UC San Diego Health announces data breach of employee email accounts
SAN DIEGO (KUSI) – UC San Diego Health announced Tuesday that a data breach involving unauthorized access to employee email accounts may have led to personal information compromised for the health care system’s patients and employees.
Officials said the breach may have left protected information accessible between Dec. 2, 2020 and April 8, 2021.
According to a UCSD Health statement, during that timeframe “the following information may have been accessed or acquired: full name, address, date of birth, email, fax number, claims information (date and cost of health care services and claims identifiers), laboratory results, medical diagnosis and conditions, Medical Record Number and other medical identifiers, prescription information, treatment information, medical information, Social Security number, government identification number, payment card number or financial account number and security code, student ID number, and username and password.”
The accessed email accounts “contained personal information associated with a subset of our patient, student, and employee community,” according to the statement.
The health care system says it “terminated the unauthorized access to these accounts and enhanced our security controls” after the breach was discovered, though “at no time was continuity of care for our patients affected by the event.”
The incident was reported to the FBI, and UCSD Health says it is working with “external cybersecurity experts to investigate the event and determine what happened, what data was impacted, and to whom the data belonged.”
A review was expected to be completed in September.
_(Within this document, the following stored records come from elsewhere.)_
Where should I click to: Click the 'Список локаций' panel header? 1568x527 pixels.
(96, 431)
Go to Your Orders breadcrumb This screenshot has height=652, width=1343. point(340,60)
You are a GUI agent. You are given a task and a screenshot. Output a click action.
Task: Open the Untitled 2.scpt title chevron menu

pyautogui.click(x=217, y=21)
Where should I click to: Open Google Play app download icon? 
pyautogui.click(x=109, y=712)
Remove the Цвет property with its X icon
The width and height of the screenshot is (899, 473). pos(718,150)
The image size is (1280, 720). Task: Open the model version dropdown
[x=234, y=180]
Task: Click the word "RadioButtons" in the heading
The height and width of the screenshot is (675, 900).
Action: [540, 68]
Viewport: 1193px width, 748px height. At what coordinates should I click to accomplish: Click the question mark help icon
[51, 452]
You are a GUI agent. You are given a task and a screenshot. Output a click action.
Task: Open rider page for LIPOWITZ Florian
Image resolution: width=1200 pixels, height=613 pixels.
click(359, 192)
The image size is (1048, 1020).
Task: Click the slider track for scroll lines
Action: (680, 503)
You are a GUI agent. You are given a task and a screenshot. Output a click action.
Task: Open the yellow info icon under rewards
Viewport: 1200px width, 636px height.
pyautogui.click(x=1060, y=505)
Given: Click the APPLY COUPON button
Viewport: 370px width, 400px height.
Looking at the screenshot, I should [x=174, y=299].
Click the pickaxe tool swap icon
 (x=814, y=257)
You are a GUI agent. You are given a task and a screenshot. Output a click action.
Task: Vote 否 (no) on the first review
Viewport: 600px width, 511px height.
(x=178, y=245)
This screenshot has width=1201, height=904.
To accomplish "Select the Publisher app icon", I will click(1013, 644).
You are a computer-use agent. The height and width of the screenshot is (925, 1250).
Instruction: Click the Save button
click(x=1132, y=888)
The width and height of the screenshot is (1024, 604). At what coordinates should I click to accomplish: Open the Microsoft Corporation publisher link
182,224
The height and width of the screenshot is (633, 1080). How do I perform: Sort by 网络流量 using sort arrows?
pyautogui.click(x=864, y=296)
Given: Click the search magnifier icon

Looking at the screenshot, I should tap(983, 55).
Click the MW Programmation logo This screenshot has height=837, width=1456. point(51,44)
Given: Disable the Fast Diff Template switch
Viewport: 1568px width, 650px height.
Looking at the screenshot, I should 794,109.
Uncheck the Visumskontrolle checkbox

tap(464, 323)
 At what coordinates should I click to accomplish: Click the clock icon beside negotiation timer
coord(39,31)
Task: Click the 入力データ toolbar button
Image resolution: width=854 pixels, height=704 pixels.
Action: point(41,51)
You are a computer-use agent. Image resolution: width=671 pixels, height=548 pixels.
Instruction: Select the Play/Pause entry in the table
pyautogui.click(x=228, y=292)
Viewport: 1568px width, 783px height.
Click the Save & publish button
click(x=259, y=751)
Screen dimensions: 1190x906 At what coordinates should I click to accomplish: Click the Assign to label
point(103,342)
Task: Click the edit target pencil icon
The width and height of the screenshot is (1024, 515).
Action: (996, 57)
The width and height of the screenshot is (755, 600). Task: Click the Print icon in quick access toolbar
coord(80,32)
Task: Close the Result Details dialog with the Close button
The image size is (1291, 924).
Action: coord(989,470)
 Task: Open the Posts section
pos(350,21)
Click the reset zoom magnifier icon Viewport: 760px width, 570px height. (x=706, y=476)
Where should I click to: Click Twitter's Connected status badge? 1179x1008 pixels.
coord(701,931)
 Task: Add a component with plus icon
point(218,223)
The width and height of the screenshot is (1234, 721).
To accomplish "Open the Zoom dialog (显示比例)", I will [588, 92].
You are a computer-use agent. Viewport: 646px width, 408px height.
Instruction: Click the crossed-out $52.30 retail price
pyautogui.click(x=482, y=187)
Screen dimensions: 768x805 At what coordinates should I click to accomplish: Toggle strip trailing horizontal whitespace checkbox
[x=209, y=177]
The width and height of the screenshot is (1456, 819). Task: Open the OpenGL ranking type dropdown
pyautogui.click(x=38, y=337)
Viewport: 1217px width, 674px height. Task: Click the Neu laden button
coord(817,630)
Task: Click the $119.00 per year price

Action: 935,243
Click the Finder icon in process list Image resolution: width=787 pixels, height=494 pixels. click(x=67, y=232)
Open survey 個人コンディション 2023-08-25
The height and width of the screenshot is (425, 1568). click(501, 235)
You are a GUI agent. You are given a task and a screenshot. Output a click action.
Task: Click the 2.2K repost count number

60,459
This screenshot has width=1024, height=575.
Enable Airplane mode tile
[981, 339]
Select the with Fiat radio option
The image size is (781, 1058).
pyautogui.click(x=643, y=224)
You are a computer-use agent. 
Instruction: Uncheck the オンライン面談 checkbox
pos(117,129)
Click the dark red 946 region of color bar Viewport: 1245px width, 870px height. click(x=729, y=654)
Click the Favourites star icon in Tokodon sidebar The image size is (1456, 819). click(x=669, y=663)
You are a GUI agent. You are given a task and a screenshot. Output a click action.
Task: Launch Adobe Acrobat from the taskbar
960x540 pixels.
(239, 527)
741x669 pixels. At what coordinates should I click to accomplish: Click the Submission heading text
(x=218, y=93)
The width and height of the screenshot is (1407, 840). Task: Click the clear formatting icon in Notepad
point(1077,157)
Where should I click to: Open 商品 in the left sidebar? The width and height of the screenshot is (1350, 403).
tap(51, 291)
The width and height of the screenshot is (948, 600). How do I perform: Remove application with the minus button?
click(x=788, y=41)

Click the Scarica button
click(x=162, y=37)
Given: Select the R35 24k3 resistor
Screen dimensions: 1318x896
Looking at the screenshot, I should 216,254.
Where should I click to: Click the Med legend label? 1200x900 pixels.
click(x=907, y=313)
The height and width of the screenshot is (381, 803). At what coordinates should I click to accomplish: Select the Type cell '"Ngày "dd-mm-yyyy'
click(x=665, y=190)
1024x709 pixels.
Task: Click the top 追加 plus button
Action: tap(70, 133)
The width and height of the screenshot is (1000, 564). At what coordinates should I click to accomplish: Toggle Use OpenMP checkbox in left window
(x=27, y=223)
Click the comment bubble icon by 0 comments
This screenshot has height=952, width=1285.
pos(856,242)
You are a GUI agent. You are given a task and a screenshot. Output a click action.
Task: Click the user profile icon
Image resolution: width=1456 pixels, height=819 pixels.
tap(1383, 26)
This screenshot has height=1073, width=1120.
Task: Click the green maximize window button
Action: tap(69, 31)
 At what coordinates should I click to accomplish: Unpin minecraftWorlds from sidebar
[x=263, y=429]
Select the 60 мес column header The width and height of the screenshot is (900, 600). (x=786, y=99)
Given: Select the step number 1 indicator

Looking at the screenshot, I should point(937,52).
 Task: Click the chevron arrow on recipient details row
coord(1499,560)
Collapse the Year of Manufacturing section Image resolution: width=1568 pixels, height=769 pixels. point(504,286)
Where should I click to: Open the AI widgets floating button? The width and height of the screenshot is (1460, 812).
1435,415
Notices are expected to be sent to all affected individuals by Sept. 30.
Until then, a dedicated toll-free call center has been established to answer questions at 1-855-797-1160. It is available from 6 a.m. to 8 p.m. Monday through Friday and 8 a.m. to 5 p.m. Saturday and Sunday.
The breach follows a ransomware attack earlier this year involving Scripps Health, which the health care system later announced might have compromised the personal information of more than 147,000 people.